DIRECTIONS FOR THIS TASK. The data below should be repeated exactly and in full.

Records from a data source.
::::::

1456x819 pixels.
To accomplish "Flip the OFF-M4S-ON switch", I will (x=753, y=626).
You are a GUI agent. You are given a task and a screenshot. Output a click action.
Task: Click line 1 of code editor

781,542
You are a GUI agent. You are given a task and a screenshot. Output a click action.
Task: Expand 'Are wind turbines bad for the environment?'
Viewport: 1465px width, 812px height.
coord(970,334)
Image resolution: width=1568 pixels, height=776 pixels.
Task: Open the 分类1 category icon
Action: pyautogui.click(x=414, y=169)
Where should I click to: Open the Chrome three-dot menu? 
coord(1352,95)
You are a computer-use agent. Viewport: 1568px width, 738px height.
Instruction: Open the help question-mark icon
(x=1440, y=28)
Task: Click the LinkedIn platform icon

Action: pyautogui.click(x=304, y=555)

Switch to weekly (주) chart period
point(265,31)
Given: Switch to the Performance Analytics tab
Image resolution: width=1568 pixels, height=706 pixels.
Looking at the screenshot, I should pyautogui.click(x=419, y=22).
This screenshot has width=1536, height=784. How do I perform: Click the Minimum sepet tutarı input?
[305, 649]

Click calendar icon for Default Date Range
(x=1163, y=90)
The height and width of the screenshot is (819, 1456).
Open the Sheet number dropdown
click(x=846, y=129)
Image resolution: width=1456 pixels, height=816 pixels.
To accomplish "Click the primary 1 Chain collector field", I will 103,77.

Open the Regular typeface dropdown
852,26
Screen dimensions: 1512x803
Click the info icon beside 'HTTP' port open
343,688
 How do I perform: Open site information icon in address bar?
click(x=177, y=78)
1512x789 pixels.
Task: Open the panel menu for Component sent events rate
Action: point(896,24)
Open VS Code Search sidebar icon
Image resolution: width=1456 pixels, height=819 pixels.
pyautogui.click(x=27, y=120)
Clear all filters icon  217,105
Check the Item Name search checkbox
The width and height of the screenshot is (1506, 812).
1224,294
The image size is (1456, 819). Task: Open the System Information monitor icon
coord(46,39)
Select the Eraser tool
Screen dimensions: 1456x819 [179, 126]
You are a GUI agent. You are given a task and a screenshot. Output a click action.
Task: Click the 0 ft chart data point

::::::

COMPLETED TASK.
1456x819 pixels.
To accomplish "Flip the OFF-M4S-ON switch", I will (x=753, y=626).
You are a GUI agent. You are given a task and a screenshot. Output a click action.
Task: Click line 1 of code editor

781,542
You are a GUI agent. You are given a task and a screenshot. Output a click action.
Task: Expand 'Are wind turbines bad for the environment?'
Viewport: 1465px width, 812px height.
coord(970,334)
Image resolution: width=1568 pixels, height=776 pixels.
Task: Open the 分类1 category icon
Action: pyautogui.click(x=414, y=169)
Where should I click to: Open the Chrome three-dot menu? 
coord(1352,95)
You are a computer-use agent. Viewport: 1568px width, 738px height.
Instruction: Open the help question-mark icon
(x=1440, y=28)
Task: Click the LinkedIn platform icon

Action: pyautogui.click(x=304, y=555)

Switch to weekly (주) chart period
point(265,31)
Given: Switch to the Performance Analytics tab
Image resolution: width=1568 pixels, height=706 pixels.
Looking at the screenshot, I should pyautogui.click(x=419, y=22).
This screenshot has width=1536, height=784. How do I perform: Click the Minimum sepet tutarı input?
[305, 649]

Click calendar icon for Default Date Range
(x=1163, y=90)
The height and width of the screenshot is (819, 1456).
Open the Sheet number dropdown
click(x=846, y=129)
Image resolution: width=1456 pixels, height=816 pixels.
To accomplish "Click the primary 1 Chain collector field", I will 103,77.

Open the Regular typeface dropdown
852,26
Screen dimensions: 1512x803
Click the info icon beside 'HTTP' port open
343,688
 How do I perform: Open site information icon in address bar?
click(x=177, y=78)
1512x789 pixels.
Task: Open the panel menu for Component sent events rate
Action: point(896,24)
Open VS Code Search sidebar icon
Image resolution: width=1456 pixels, height=819 pixels.
pyautogui.click(x=27, y=120)
Clear all filters icon  217,105
Check the Item Name search checkbox
The width and height of the screenshot is (1506, 812).
1224,294
The image size is (1456, 819). Task: Open the System Information monitor icon
coord(46,39)
Select the Eraser tool
Screen dimensions: 1456x819 [179, 126]
You are a GUI agent. You are given a task and a screenshot. Output a click action.
Task: Click the 0 ft chart data point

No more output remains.